(Work request):
Take the records below and write them out again exactly.

(Dataset entries)
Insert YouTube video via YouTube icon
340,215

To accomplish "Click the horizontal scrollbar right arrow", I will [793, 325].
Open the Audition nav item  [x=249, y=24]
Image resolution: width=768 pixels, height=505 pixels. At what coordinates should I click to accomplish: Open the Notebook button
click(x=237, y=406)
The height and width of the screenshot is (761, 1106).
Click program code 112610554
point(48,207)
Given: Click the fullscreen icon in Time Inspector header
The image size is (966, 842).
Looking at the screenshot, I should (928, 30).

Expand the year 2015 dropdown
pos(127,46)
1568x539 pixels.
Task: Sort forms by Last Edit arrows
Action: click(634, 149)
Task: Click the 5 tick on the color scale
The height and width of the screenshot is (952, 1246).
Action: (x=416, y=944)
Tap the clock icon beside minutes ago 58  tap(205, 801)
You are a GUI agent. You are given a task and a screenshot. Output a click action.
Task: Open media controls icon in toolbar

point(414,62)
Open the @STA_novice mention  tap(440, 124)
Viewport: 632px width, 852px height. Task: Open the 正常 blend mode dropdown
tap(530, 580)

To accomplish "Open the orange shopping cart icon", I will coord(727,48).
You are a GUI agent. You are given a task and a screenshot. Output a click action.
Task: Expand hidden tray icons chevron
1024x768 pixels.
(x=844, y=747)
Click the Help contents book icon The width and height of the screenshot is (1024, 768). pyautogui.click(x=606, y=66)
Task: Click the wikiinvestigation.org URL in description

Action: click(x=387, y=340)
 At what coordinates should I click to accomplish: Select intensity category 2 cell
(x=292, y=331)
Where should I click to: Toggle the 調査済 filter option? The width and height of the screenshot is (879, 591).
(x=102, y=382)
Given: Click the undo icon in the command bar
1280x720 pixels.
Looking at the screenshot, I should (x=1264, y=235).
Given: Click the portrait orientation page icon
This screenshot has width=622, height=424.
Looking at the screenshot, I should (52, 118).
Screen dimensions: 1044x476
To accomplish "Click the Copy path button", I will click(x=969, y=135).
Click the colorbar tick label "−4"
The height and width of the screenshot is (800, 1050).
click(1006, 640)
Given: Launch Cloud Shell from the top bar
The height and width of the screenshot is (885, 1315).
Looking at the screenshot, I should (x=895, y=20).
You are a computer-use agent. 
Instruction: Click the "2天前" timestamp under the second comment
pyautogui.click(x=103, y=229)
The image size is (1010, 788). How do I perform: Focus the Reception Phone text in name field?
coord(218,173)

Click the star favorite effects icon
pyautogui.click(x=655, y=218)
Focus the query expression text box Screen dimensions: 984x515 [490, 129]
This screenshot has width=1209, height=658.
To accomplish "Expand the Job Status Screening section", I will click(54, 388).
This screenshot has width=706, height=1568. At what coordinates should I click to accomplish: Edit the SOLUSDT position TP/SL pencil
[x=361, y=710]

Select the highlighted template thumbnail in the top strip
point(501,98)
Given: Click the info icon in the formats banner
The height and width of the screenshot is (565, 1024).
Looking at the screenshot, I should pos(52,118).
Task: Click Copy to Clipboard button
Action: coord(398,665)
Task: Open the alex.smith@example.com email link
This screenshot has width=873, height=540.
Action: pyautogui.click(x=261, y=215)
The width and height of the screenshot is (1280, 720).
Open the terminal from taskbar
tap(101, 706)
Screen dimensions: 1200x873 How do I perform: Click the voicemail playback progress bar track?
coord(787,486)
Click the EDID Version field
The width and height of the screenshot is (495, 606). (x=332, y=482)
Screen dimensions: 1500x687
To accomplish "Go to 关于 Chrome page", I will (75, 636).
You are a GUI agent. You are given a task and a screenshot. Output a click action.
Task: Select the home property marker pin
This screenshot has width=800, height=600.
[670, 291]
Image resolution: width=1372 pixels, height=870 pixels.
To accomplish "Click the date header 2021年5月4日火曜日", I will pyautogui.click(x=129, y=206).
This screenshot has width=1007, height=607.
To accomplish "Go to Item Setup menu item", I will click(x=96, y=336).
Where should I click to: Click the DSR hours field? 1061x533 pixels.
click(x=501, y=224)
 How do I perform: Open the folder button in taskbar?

(Exercise response):
Insert YouTube video via YouTube icon
340,215

To accomplish "Click the horizontal scrollbar right arrow", I will [793, 325].
Open the Audition nav item  [x=249, y=24]
Image resolution: width=768 pixels, height=505 pixels. At what coordinates should I click to accomplish: Open the Notebook button
click(x=237, y=406)
The height and width of the screenshot is (761, 1106).
Click program code 112610554
point(48,207)
Given: Click the fullscreen icon in Time Inspector header
The image size is (966, 842).
Looking at the screenshot, I should (928, 30).

Expand the year 2015 dropdown
pos(127,46)
1568x539 pixels.
Task: Sort forms by Last Edit arrows
Action: click(634, 149)
Task: Click the 5 tick on the color scale
The height and width of the screenshot is (952, 1246).
Action: (x=416, y=944)
Tap the clock icon beside minutes ago 58  tap(205, 801)
You are a GUI agent. You are given a task and a screenshot. Output a click action.
Task: Open media controls icon in toolbar

point(414,62)
Open the @STA_novice mention  tap(440, 124)
Viewport: 632px width, 852px height. Task: Open the 正常 blend mode dropdown
tap(530, 580)

To accomplish "Open the orange shopping cart icon", I will coord(727,48).
You are a GUI agent. You are given a task and a screenshot. Output a click action.
Task: Expand hidden tray icons chevron
1024x768 pixels.
(x=844, y=747)
Click the Help contents book icon The width and height of the screenshot is (1024, 768). pyautogui.click(x=606, y=66)
Task: Click the wikiinvestigation.org URL in description

Action: click(x=387, y=340)
 At what coordinates should I click to accomplish: Select intensity category 2 cell
(x=292, y=331)
Where should I click to: Toggle the 調査済 filter option? The width and height of the screenshot is (879, 591).
(x=102, y=382)
Given: Click the undo icon in the command bar
1280x720 pixels.
Looking at the screenshot, I should (x=1264, y=235).
Given: Click the portrait orientation page icon
This screenshot has width=622, height=424.
Looking at the screenshot, I should (52, 118).
Screen dimensions: 1044x476
To accomplish "Click the Copy path button", I will click(x=969, y=135).
Click the colorbar tick label "−4"
The height and width of the screenshot is (800, 1050).
click(1006, 640)
Given: Launch Cloud Shell from the top bar
The height and width of the screenshot is (885, 1315).
Looking at the screenshot, I should (x=895, y=20).
You are a computer-use agent. 
Instruction: Click the "2天前" timestamp under the second comment
pyautogui.click(x=103, y=229)
The image size is (1010, 788). How do I perform: Focus the Reception Phone text in name field?
coord(218,173)

Click the star favorite effects icon
pyautogui.click(x=655, y=218)
Focus the query expression text box Screen dimensions: 984x515 [490, 129]
This screenshot has width=1209, height=658.
To accomplish "Expand the Job Status Screening section", I will click(54, 388).
This screenshot has width=706, height=1568. At what coordinates should I click to accomplish: Edit the SOLUSDT position TP/SL pencil
[x=361, y=710]

Select the highlighted template thumbnail in the top strip
point(501,98)
Given: Click the info icon in the formats banner
The height and width of the screenshot is (565, 1024).
Looking at the screenshot, I should pos(52,118).
Task: Click Copy to Clipboard button
Action: coord(398,665)
Task: Open the alex.smith@example.com email link
This screenshot has width=873, height=540.
Action: pyautogui.click(x=261, y=215)
The width and height of the screenshot is (1280, 720).
Open the terminal from taskbar
tap(101, 706)
Screen dimensions: 1200x873 How do I perform: Click the voicemail playback progress bar track?
coord(787,486)
Click the EDID Version field
The width and height of the screenshot is (495, 606). (x=332, y=482)
Screen dimensions: 1500x687
To accomplish "Go to 关于 Chrome page", I will (75, 636).
You are a GUI agent. You are given a task and a screenshot. Output a click action.
Task: Select the home property marker pin
This screenshot has width=800, height=600.
[670, 291]
Image resolution: width=1372 pixels, height=870 pixels.
To accomplish "Click the date header 2021年5月4日火曜日", I will pyautogui.click(x=129, y=206).
This screenshot has width=1007, height=607.
To accomplish "Go to Item Setup menu item", I will click(x=96, y=336).
Where should I click to: Click the DSR hours field? 1061x533 pixels.
click(x=501, y=224)
 How do I perform: Open the folder button in taskbar?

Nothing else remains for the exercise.